If you have worked in the histology field for some time, as I have, you may have noticed that the specimens you receive in your laboratory are getting smaller. This is not due to our failing eyesight. Instead, the advances in immunohistochemistry (IHC) and molecular techniques now enable the pathologist to make diagnoses on smaller and smaller fragments of tissue obtained during biopsy procedures. This fact, along with the emphasis on greater patient care quality, requires that each and every specimen received in your laboratory must be routed to the correct area, and handled appropriately.
In non-specialty hospital and private reference histology laboratories, the vast majority of specimens are received in 10% neutral buffered formalin for “routine histology”. This means specimens will undergo surgical grossing procedures and routine processing through graded alcohols, xylene and paraffin embedding. Initial hematoxylin and eosin (H&E) stained slides will be prepared from paraffin blocks. Upon review by a pathologist, a diagnosis is rendered. Some cases may require additional IHC, molecular and/or special stains to confirm the diagnosis.
Some specimens may be received in formalin into the routine lab; however, they may require “non-routine” handling. Skin specimens submitted for “Slow Mohs” processing are such specimens. These are pieces of skin that are carefully marked with colored inks to indicate exact orientation. Laboratory personnel who receive the specimens, and who perform the surgical grossing techniques must recognize these “up front”. Failure to recognize such specimens may result in changing/destroying the orientation, resulting in the pathologist’s inability to render an accurate diagnosis with regard to tumor location with respect to surgical margins.
Similarly, a two millimeter punch specimen of skin may be mishandled by laboratory staff, if not identified “up front” at the time of receipt.
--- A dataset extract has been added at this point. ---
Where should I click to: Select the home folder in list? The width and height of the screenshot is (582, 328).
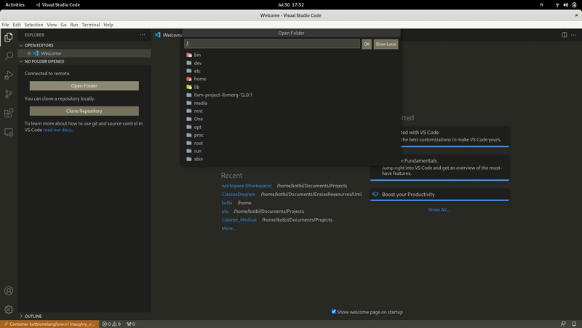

These specimens should be identified for embedding and microtomy personnel. The microtomy personnel must pick up the very first sections, and observe the unstained slide under the microscope to ensure correct dermal-epidermal orientation. If the specimen has been mis-embedded, there is enough tissue to melt down and re-embed correctly. Failure to follow this procedure may result in the production of initial and level slides that are mis-embedded. The final result may be that the specimen cannot be diagnosed.
An inherent danger exists in the minority of specimens that may be received for unique, specialized procedures. If these specimens are received in the incorrect fixative, or routed into the “routine histology” workflow, they may be unable to be used in the specialized procedures for which they were sent to the laboratory.
Specimens for direct immunofluorescence (DIF) are usually skin and kidney biopsies. Clinicians must be educated to ensure that these specimens are not fixed in formalin. Instead, these specimens must be submitted in “Michel’s transport medium”, sometimes labelled “Immuno transport fluid”. This solution contains ammonium sulfate, which acts to precipitate proteins at their precise site of localization. This enables the frozen sections prepared to be stained with fluorescein labelled antibody preparations, in order to pinpoint the exact histological location of the proteins in question. Use of formalin fixation causes crosslinking of these proteins, which subsequently changes the antigenicity, making the proteins unable to be recognized by the antibodies.
Two specimen types may be received for urate crystal evaluation: both tissues and fluids may be submitted by clinicians. Joint fluids obtained by fine needle aspiration may be submitted – still contained within the syringe. These specimens must not be fixed in formalin or cytology fixatives. Instead, the fluid should be dispensed on to a clean, labelled microscope slide, using ventilation and Universal Precautions (i.e. the fluid may contain active, blood borne pathogens). After air drying, the slide is cover slipped with Permount and observed under polarizing light.
Similarly, a tissue specimen must be submitted in either Carnoy’s fixative (chloroform and absolute ethanol) or simply absolute ethanol. Fixation cannot be in formalin, as formalin contains water which may dissolve any urate crystals that are present. Once received, the specimen must be processed from 100% ethanol, skipping over the formalin and graded alcohol series in the tissue processor. Once processing and embedding are complete, a slide for H&E and an unstained slide should be prepared. The unstained slide should be rinsed in xylene to remove the paraffin, and then cover slipped. As described above, the unstained slide is viewed under polarized light. Urate crystals will appear as bright white needles on a black background.
In summary, it is excellent practice to identify any and all specimens that may be received by your laboratory for “non-routine” histology. Once identified, procedures should be developed for proper receipt and handling of the specimens. This is the only way to ensure the highest patient care quality.